NEW YORK, June 24 (Reuters) - COMEX gold fell to its lowest in almost 7 weeks Tuesday as the Federal Reserve opened 2-day interest rate talks and speculators exited stale long positions due to uncertainty over the size of an expected easing.

Much of the selling was technical, while upbeat consumer sentiment data and a firm stock market helped erode gold's safe-haven underpinning. The euro was sidelined early on, but declines in gold and the currency later fed off each other.

August gold closed down $6.70, or 1.9 percent, at $346.70 an ounce. It fell from an early high of $355.40 to $346.30, its lowest print since May 8.

"A lot of the move early was with a fairly stable euro," said James Pogoda, a vice president of precious metals at Mitsubishi International Corp. "The euro seemed to play catch up, almost."

Stop-loss selling kicked in around $352 and again on the break below $350, which accelerated the move.
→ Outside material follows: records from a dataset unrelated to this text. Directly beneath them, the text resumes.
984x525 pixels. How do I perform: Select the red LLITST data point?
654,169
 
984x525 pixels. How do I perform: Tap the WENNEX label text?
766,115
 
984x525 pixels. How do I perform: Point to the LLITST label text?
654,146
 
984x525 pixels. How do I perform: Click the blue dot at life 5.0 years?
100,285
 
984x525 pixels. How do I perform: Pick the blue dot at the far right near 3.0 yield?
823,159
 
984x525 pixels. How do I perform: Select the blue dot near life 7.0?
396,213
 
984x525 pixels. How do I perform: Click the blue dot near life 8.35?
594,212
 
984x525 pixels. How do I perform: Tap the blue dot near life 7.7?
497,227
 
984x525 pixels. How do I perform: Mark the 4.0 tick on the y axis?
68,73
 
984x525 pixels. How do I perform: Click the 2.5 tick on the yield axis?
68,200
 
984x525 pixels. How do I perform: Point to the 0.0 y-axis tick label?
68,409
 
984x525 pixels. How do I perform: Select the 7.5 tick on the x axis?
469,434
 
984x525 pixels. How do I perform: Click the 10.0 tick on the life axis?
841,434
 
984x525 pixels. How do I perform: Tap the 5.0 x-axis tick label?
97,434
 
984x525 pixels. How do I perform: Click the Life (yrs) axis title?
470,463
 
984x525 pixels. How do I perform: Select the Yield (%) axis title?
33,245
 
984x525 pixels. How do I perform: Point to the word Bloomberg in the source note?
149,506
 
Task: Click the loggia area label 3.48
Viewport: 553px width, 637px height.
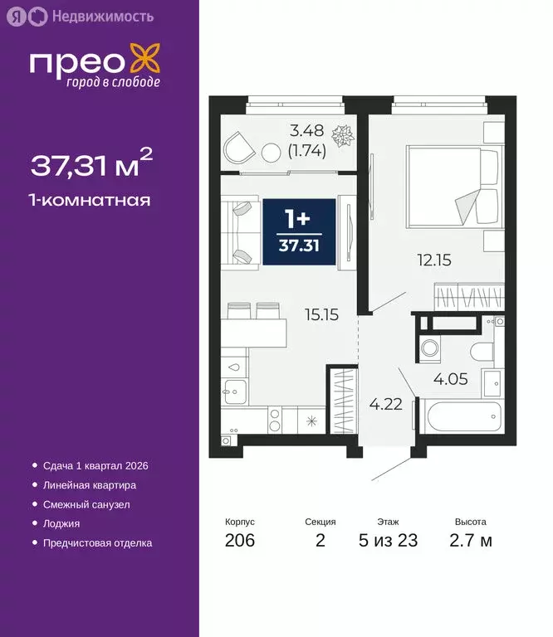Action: [x=306, y=131]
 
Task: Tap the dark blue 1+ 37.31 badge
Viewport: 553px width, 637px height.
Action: [x=298, y=231]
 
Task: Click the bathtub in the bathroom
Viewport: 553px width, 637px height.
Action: [x=462, y=416]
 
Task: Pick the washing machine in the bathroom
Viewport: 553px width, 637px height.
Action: [x=430, y=348]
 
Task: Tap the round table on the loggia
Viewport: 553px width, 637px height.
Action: [x=272, y=153]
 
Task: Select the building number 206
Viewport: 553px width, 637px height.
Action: [x=239, y=542]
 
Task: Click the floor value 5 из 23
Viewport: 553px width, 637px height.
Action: [x=388, y=542]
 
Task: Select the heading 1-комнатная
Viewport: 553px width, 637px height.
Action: [x=90, y=200]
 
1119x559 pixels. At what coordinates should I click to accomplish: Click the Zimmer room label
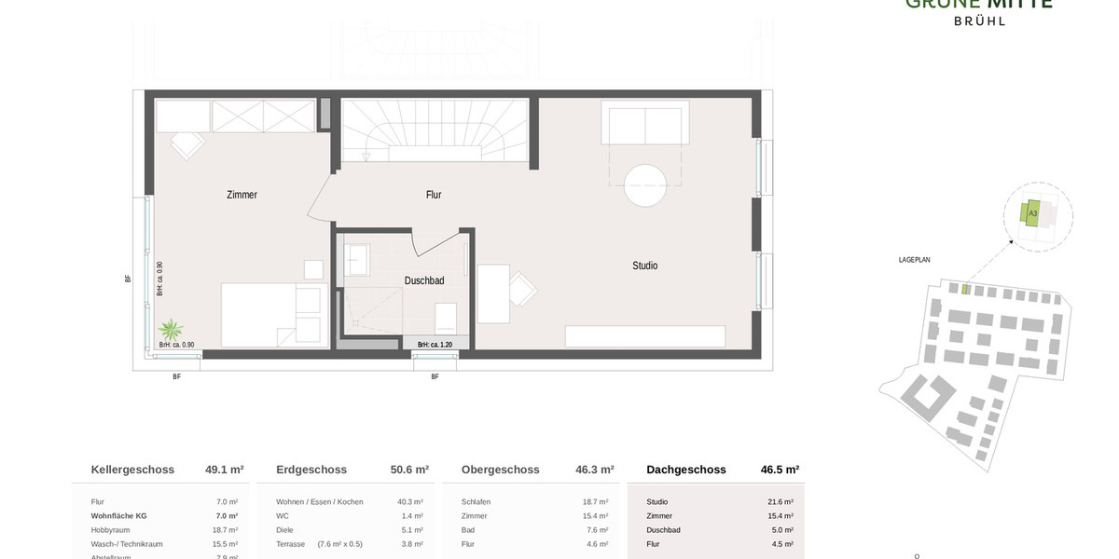click(x=242, y=195)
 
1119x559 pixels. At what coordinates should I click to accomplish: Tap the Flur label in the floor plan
click(x=434, y=195)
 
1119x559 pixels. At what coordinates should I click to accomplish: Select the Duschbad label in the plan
click(x=424, y=280)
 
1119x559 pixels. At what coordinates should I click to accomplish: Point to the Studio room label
click(x=644, y=266)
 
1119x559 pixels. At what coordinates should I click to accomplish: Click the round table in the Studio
click(x=644, y=185)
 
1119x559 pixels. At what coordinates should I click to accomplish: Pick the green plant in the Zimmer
click(x=171, y=330)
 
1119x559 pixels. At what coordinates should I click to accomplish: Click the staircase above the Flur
click(x=434, y=130)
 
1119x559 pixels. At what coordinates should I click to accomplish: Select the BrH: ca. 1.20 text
click(x=435, y=345)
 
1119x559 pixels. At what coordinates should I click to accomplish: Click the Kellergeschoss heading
click(x=132, y=470)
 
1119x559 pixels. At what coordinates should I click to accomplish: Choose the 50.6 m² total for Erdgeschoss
click(x=409, y=470)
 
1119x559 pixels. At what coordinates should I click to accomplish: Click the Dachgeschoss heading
click(x=685, y=470)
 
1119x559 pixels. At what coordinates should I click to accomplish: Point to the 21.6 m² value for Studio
click(x=780, y=502)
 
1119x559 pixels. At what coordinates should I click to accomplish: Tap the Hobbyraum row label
click(x=112, y=529)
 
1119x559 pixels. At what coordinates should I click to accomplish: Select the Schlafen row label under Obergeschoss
click(x=476, y=502)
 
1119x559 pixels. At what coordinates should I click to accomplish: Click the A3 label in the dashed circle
click(x=1032, y=213)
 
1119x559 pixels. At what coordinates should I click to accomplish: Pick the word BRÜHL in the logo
click(x=979, y=20)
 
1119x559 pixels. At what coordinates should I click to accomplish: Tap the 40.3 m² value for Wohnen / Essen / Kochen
click(x=411, y=502)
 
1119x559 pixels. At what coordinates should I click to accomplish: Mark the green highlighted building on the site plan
click(x=965, y=290)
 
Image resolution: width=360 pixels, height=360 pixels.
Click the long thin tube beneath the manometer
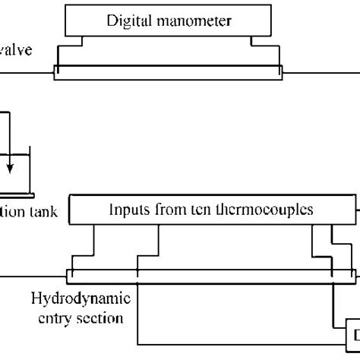tap(167, 73)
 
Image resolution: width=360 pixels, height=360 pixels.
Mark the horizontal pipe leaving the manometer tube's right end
tap(319, 73)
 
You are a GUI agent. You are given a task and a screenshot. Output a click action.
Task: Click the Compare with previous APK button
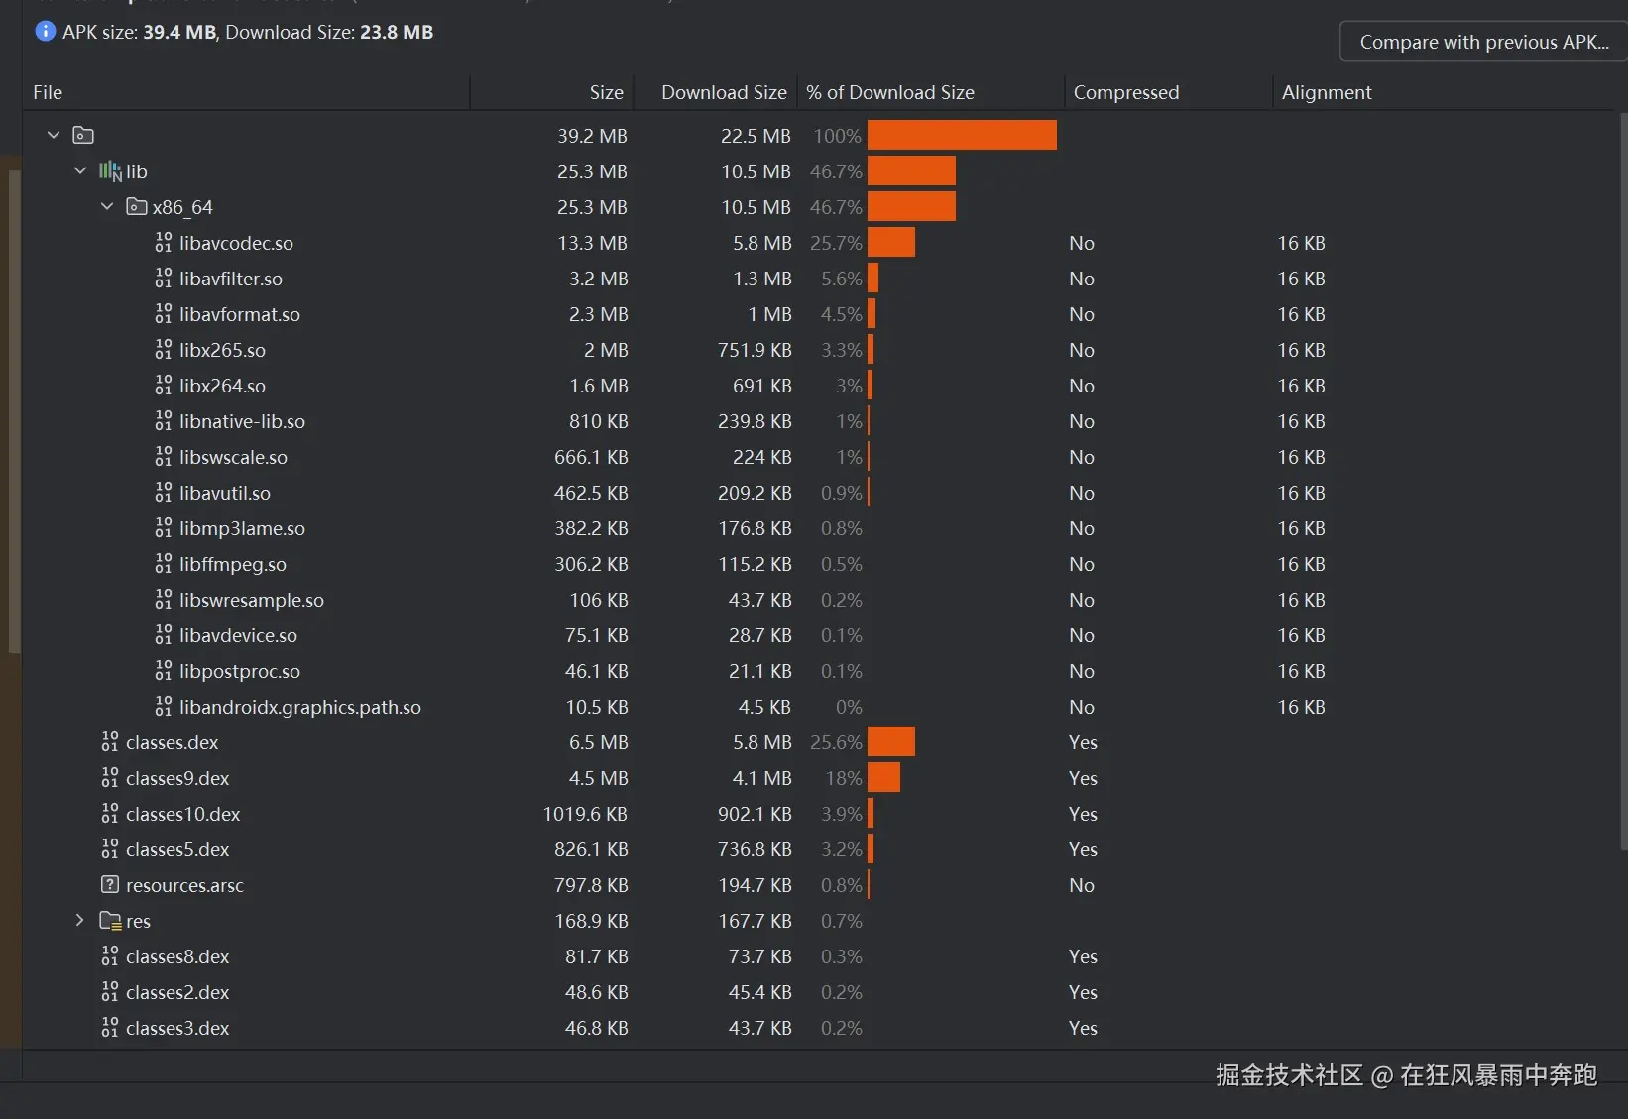coord(1483,42)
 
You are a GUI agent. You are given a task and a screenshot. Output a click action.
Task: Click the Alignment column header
coord(1327,92)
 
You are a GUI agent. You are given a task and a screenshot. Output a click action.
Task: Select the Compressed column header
coord(1126,92)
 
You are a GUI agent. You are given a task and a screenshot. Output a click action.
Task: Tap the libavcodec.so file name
coord(236,243)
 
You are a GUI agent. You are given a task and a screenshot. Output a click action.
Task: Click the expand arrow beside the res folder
coord(80,921)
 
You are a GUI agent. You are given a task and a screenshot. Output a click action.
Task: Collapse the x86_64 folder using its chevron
coord(107,207)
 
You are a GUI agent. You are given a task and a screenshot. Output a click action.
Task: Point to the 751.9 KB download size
coord(755,350)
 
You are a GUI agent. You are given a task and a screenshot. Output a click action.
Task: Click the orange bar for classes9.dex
coord(883,778)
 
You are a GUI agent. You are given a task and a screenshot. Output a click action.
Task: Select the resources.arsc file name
coord(184,885)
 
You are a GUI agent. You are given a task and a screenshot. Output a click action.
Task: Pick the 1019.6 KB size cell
coord(585,814)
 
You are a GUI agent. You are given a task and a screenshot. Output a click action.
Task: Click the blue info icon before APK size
coord(46,32)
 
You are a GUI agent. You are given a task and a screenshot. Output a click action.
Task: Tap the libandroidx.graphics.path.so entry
coord(299,707)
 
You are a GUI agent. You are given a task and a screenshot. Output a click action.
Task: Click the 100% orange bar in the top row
coord(962,136)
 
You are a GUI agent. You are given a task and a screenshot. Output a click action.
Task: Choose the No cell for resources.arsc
coord(1082,885)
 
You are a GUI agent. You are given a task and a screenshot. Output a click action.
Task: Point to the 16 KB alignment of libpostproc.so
coord(1301,671)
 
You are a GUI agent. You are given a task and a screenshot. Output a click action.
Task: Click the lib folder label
coord(137,171)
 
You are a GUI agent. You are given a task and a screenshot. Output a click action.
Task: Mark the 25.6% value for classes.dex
coord(836,742)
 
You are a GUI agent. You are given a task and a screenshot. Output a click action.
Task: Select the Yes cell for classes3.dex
coord(1083,1028)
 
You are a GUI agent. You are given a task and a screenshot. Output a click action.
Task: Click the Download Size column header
coord(724,92)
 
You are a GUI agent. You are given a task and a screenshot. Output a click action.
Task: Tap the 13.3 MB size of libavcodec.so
coord(592,243)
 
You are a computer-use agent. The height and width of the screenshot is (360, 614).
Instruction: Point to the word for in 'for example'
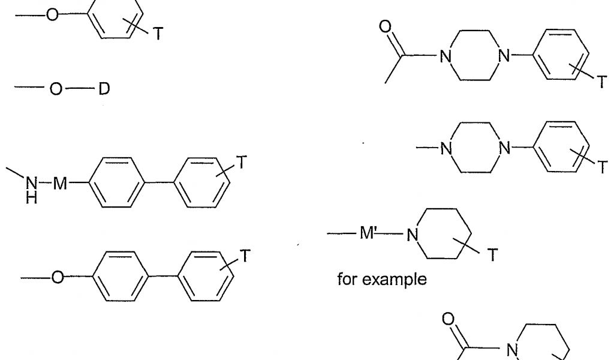pos(347,279)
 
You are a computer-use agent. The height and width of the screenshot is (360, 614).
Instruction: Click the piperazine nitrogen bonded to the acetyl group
pos(444,57)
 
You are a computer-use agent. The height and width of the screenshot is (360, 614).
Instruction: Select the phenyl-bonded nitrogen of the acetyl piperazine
pos(504,57)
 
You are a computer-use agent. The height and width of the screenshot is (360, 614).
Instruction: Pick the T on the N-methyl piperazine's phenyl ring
pos(601,169)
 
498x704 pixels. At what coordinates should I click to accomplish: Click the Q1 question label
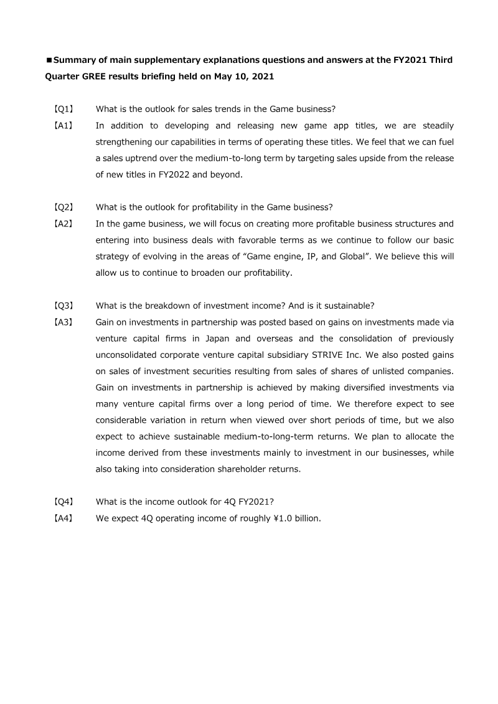point(63,109)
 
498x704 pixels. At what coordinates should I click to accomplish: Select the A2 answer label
point(63,223)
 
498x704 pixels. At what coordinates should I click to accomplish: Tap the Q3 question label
point(63,306)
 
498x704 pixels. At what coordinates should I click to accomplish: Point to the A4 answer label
point(63,518)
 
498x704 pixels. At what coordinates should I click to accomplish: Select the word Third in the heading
point(439,60)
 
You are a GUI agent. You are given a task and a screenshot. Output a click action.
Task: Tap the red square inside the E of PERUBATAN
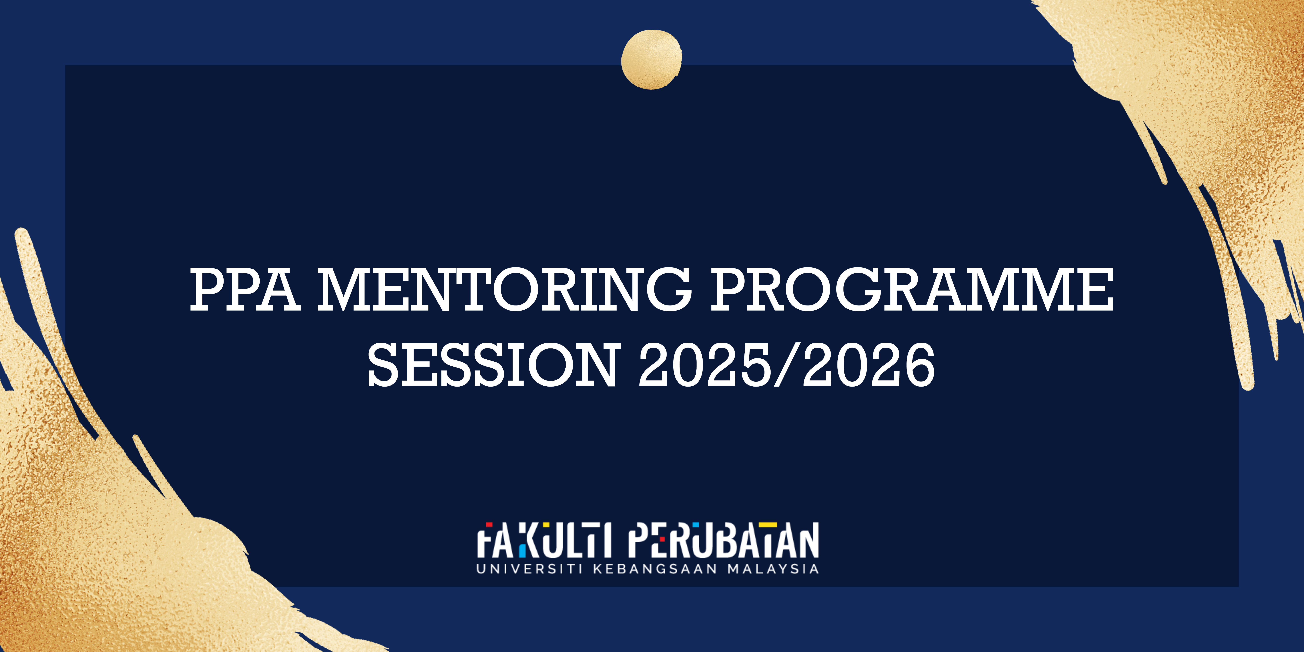(662, 539)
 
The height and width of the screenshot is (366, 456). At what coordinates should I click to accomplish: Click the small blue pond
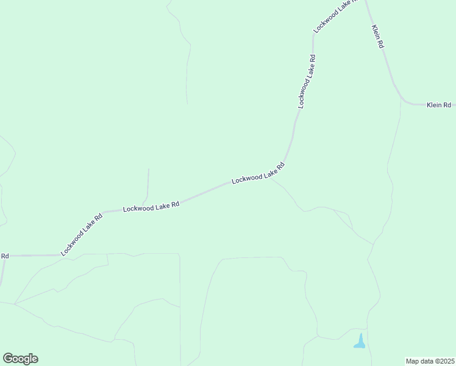(360, 342)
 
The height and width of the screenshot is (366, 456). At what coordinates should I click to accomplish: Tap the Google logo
(20, 359)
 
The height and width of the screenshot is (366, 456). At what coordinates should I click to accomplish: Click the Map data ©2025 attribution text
(430, 361)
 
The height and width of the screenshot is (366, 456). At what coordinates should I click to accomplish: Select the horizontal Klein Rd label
(438, 105)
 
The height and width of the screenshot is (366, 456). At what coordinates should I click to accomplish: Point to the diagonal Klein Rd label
(378, 36)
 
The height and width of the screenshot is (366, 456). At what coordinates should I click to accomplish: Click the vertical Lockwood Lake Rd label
(307, 82)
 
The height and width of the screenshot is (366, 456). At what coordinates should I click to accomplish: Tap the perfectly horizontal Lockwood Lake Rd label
(151, 207)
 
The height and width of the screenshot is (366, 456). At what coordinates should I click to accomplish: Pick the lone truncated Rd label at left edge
(4, 256)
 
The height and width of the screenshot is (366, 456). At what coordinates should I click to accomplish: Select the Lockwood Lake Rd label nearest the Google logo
(81, 235)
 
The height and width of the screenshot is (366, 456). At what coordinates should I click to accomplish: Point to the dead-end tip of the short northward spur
(148, 169)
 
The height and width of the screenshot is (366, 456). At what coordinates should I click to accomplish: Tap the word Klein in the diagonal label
(376, 32)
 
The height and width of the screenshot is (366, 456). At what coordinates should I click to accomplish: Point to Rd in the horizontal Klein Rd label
(447, 105)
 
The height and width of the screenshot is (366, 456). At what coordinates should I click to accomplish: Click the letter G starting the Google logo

Chart watchers said the drop snapped an up-trend in place since gold bottomed at $320.50 on April 7. It topped at $375.80 on May 27.

Estimated gold turnover was a frantic 80,000 contracts.

"It broke through the 100-day moving average on August, so it's just technical selling," said a trader, adding, "It broke through a pretty big trend line that started at the beginning of April."

Spot gold last traded at $345.70/6.45, down from $352.80/3.30 at Monday's close and London's afternoon fix at $348.25.

The market considers a reduction in the 1.25 percent federal funds target rate a near certainty, amid worries about deflation and slow growth. But it is unsure whether the Fed will cut an aggressive 50 basis points or just a quarter percentage point. An announcement is expected around 1415 EDT on Wednesday.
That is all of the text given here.